You’ve probably heard someone say, “When I go, I want to go quickly.”

Several years ago, a Wyoming lawmaker proposed returning to the days when executions were carried out by firing squad, I thought at the time how barbaric, how regressive can you get? 

Even a chief judge of the Ninth U.S. Circuit Court of Appeals has suggested to prevent legal challenges to lethal injection bring back firing squads.

An annoucement last week by the Arizona Department of Corrections that Arizona is again ready to execute death row inmates got me rethinking the firing squad issue.

This column several years ago published a study reporting more than 40 executions in past years have been botched, several as recent at 2014.

The U.S. Supreme Court  turned down the appeal of Arizona inmate James Wood who was overdue in the death chamber. His lawyers based the appeal on the ongoing debate over the efficacy of lethal injection drugs.

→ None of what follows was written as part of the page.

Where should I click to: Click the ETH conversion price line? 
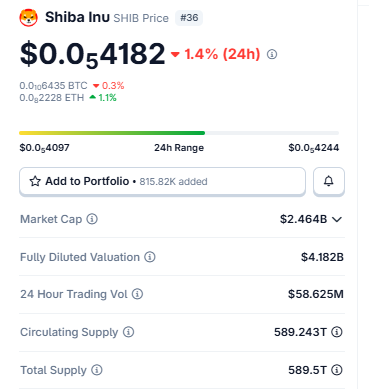(x=68, y=98)
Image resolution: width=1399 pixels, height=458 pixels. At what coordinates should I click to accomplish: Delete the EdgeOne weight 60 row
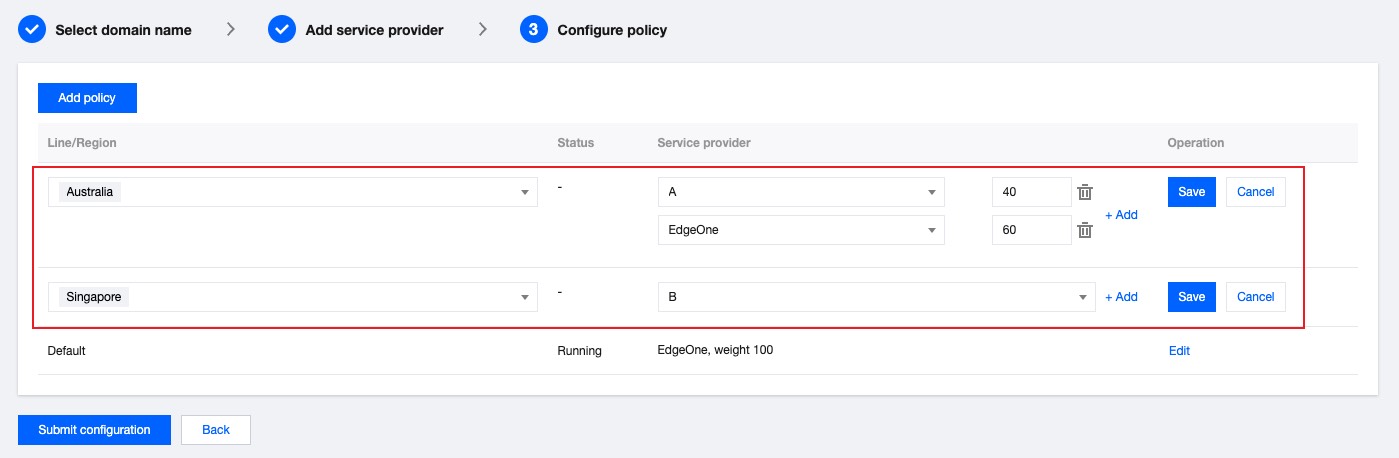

Arizona went right to work and quickly executed him within hours of the court’s decision.

Sort of quickly.

It took two hours before he died, officials said.

“I am concerned by the length of time it took for the administered drug protocol to complete the lawful execution of the convicted double murderer, Joseph Wood, “said then-Governor Jan Brewer. “While justice was carried out today, I directed the Department of Corrections to conduct a full review of the process.”

Brewer went on to say Wood didn’t suffer.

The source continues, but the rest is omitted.